Blood pressure measurements were missing for three, smoking status for seven, weight and height for 26, creatinine for ten, cholesterol measurements for 48, and an ECG for 71 patients. When measurements were not available, vascular risk factor status was based on medical history and drug use alone.
An experienced neuroradiologist examined the MRI scans blinded to all clinical data. Medial temporal atrophy (MTA) was rated using the Scheltens MTA scale , which includes evaluation of the choroid fissure, the temporal horn of the lateral ventricle, and the height of the hippocampus, yielding a score of 0–4 (higher score denoting more atrophy). MTA was assessed on the left and right sides separately, and the mean score was calculated. WMHs were evaluated using the Fazekas scale, rating severity of WMHs in the periventricular and subcortical regions combined on a scale of 0–3 . The presence and number of lacunes (≤10 mm) and cortical infarcts were recorded.

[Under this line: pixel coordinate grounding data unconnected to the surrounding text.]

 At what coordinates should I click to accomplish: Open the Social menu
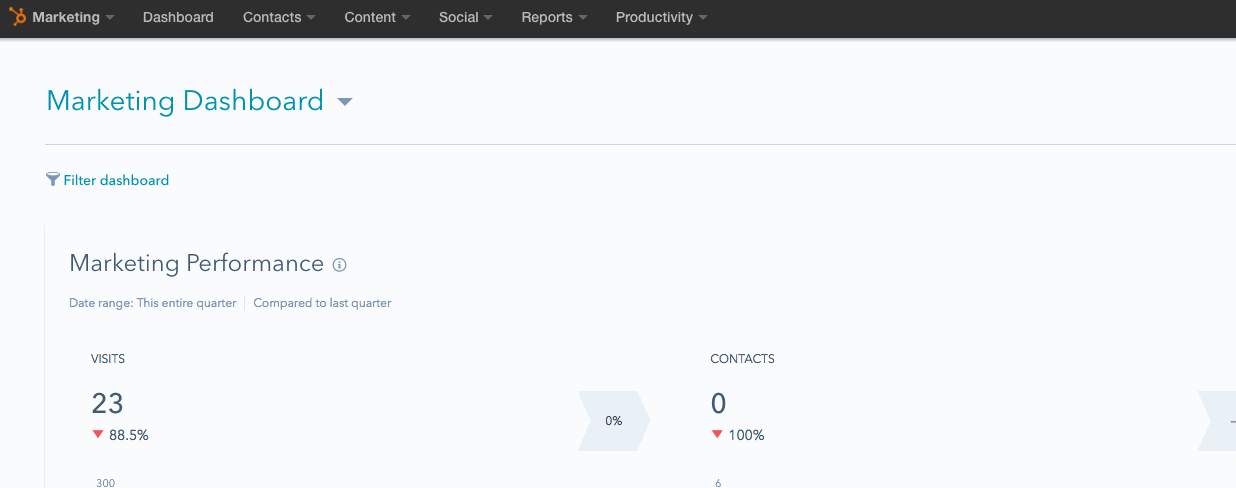coord(465,17)
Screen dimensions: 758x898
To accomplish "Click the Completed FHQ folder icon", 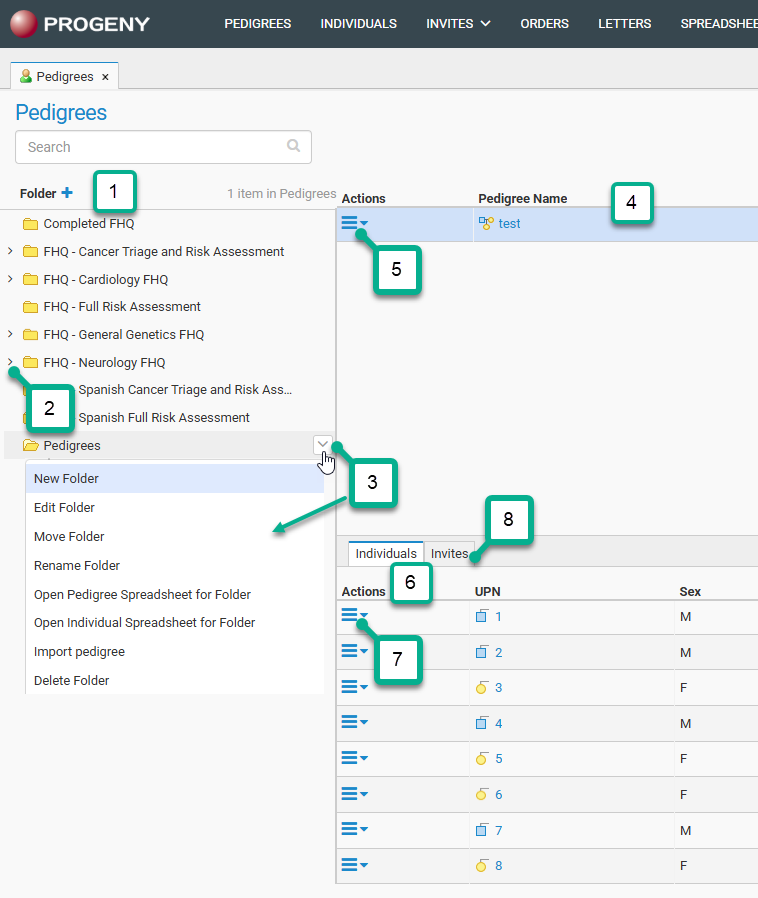I will 30,224.
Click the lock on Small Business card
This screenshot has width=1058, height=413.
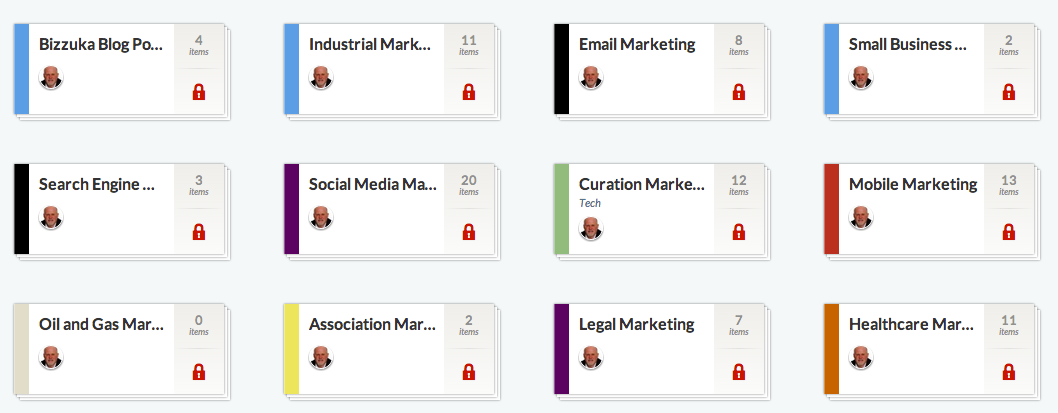click(x=1008, y=92)
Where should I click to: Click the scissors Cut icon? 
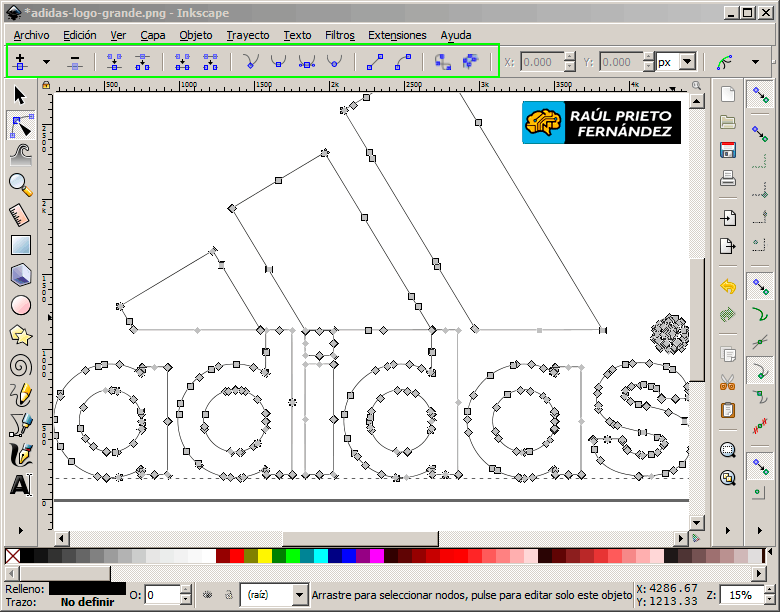coord(728,380)
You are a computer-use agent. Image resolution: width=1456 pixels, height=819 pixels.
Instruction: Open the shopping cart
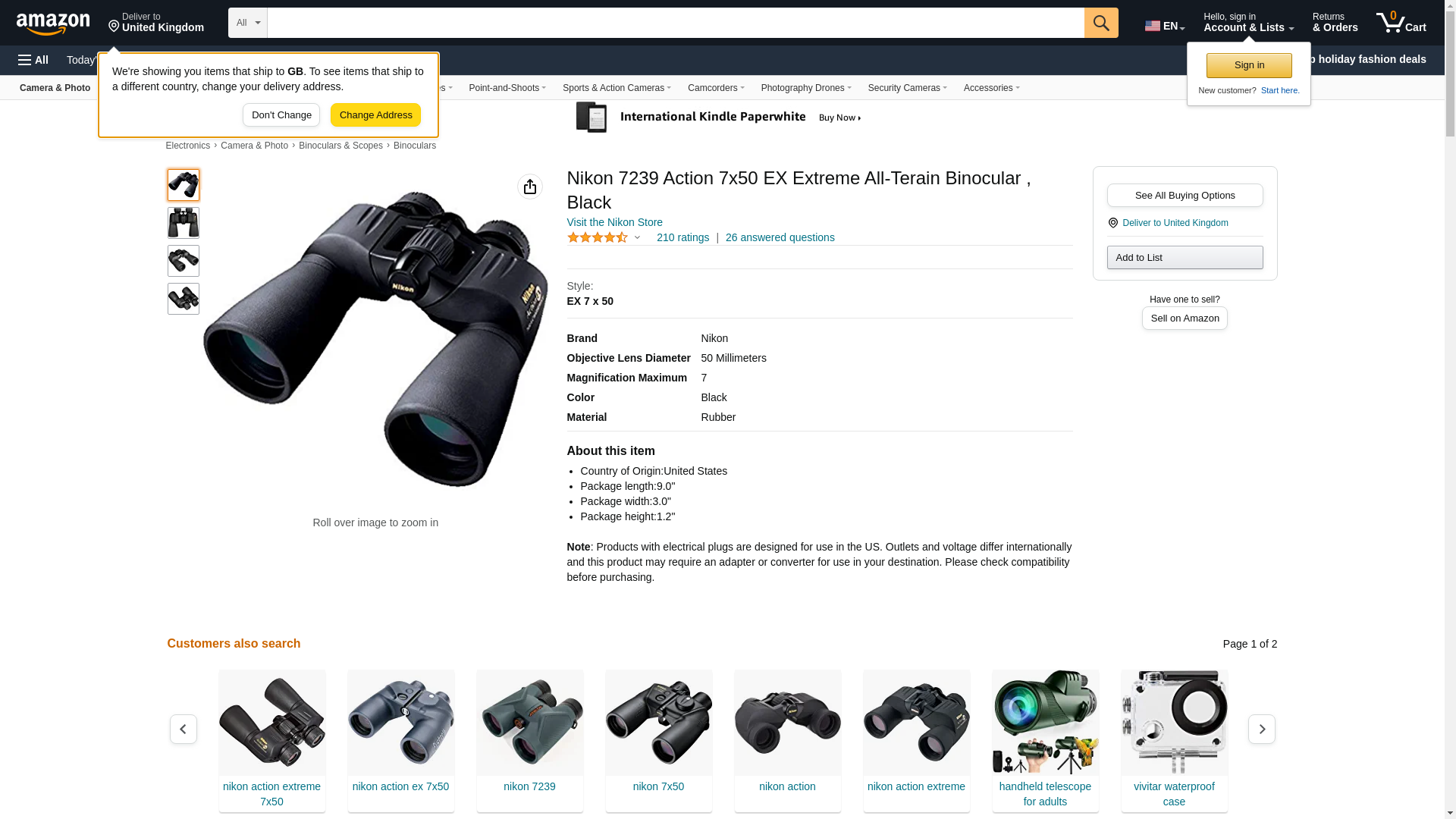(1401, 23)
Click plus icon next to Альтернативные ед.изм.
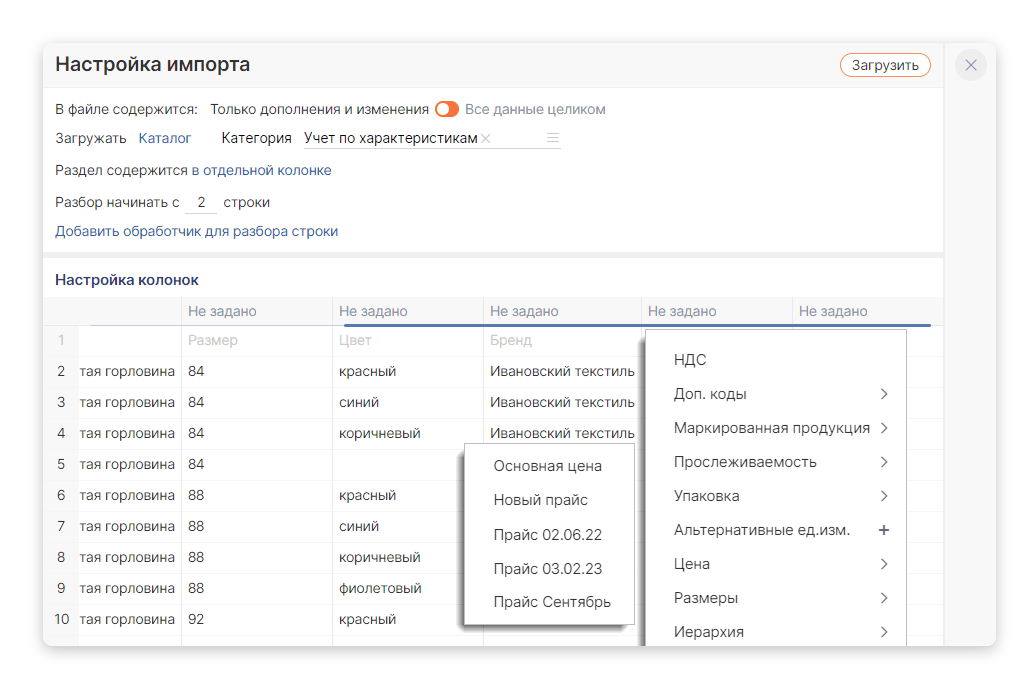The width and height of the screenshot is (1034, 691). pyautogui.click(x=883, y=530)
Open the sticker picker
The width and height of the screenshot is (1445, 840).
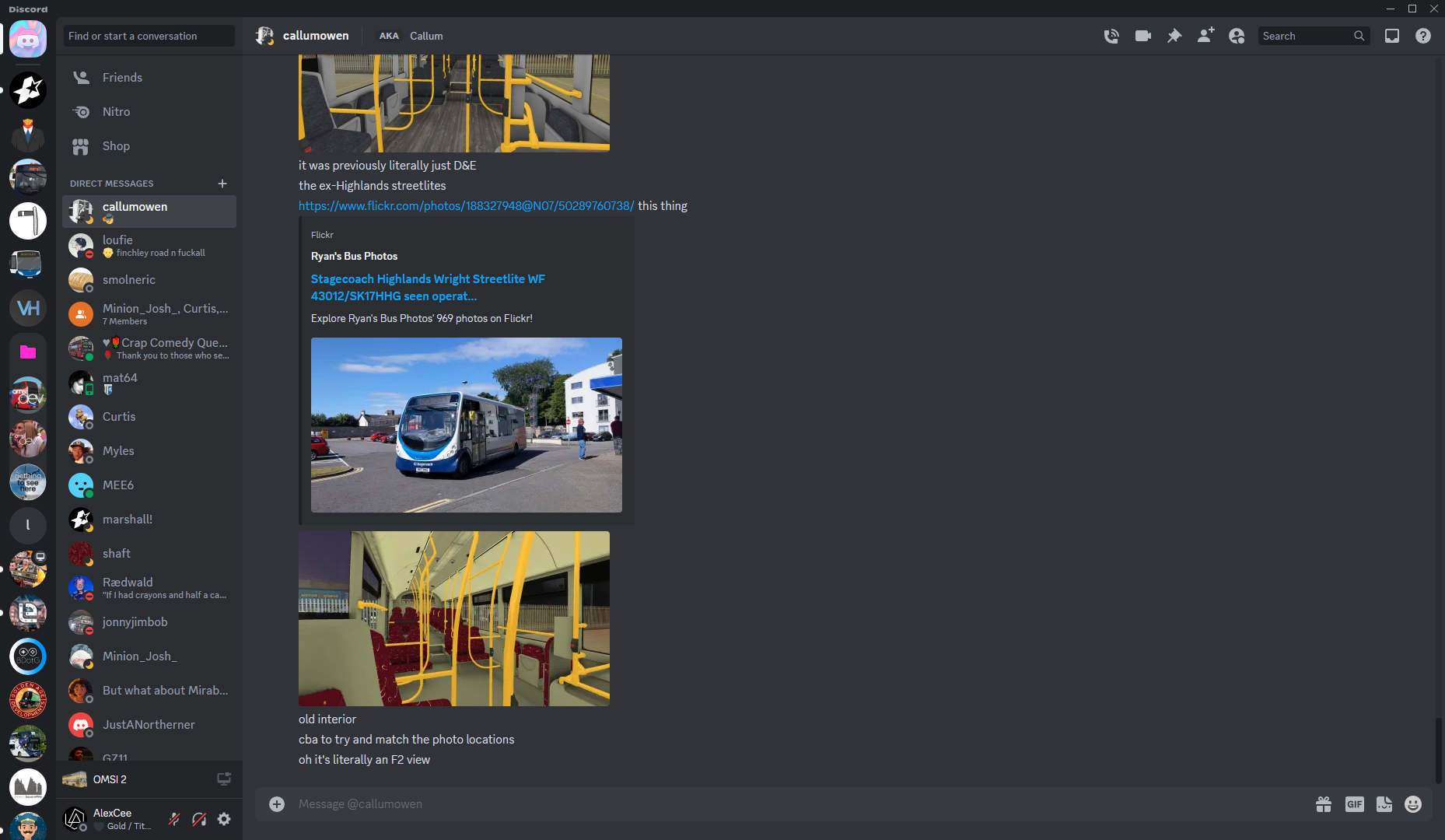click(1384, 804)
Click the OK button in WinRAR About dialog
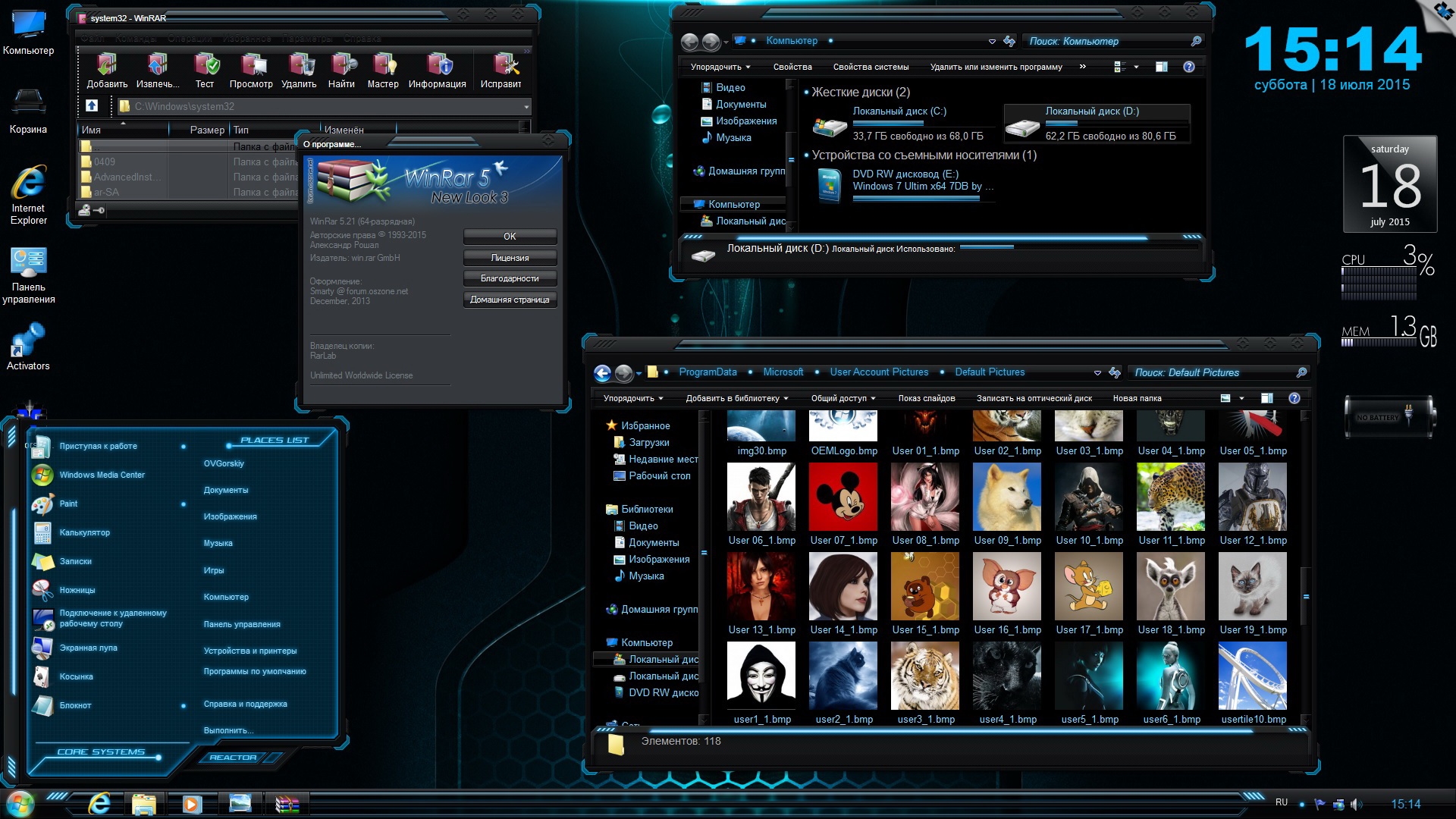1456x819 pixels. tap(508, 237)
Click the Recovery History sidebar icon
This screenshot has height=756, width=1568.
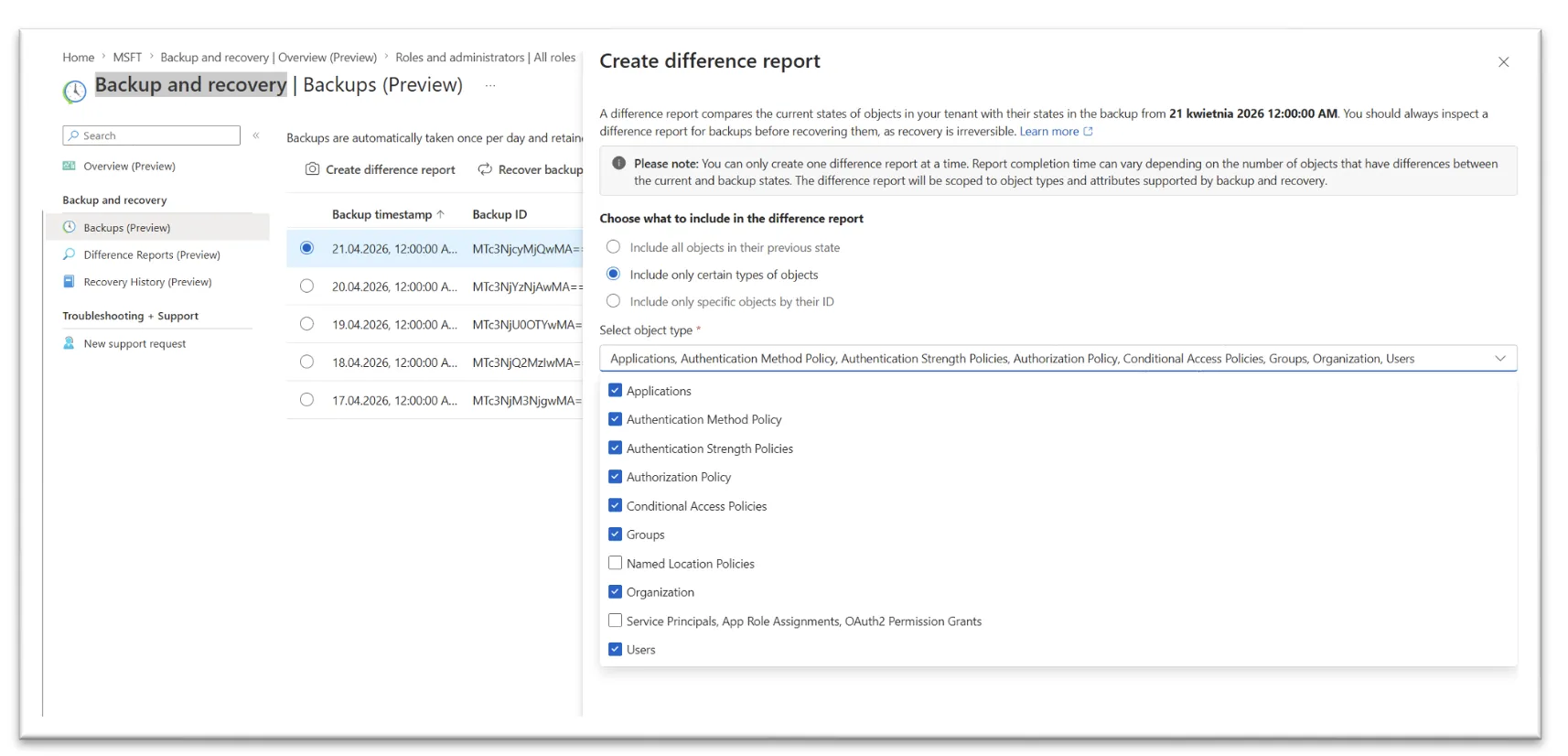click(69, 282)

The MRI examinations were regular clinical examinations conducted at several different centres using different MRI protocols. Only MRIs performed within 6 months before or after the clinical assessment at baseline were included for analyses (mean 2.3 months (SD 1.5), within < 4 months in 88% of participants), resulting in MRIs from 206 AD patients.
Descriptive statistical methods were used for baseline characteristics. For comparisons between groups, independent samples t-tests were used for continuous data, and Pearson’s χ2 test was used for categorical data. Change from baseline to follow-up was calculated by dividing CDR-SB score differences by time in years. Follow-up time was checked for normal distribution.
Linear regression analyses were conducted with the progression as measured by annual CDR-SB change as the dependent variable. First, unadjusted analyses were carried out for vascular risk factors, vascular diseases, FSRP and MRI findings. Interactions between vascular factors and ApoE ε4 carrier status and disease stage (MCI or dementia) were explored and were not significant. All analyses except FSRP were then adjusted for age and sex. Subgroup analyses were performed on patients found to have hypertension, hypercholesterolemia or diabetes that was not treated at baseline, in order to investigate the potential effect of untreated risk factors on the progression of AD.
Data were analysed using IBM SPSS Statistics for Windows, version 24.0, Armonk, NY, USA. Statistical significance was defined as p < 0.05.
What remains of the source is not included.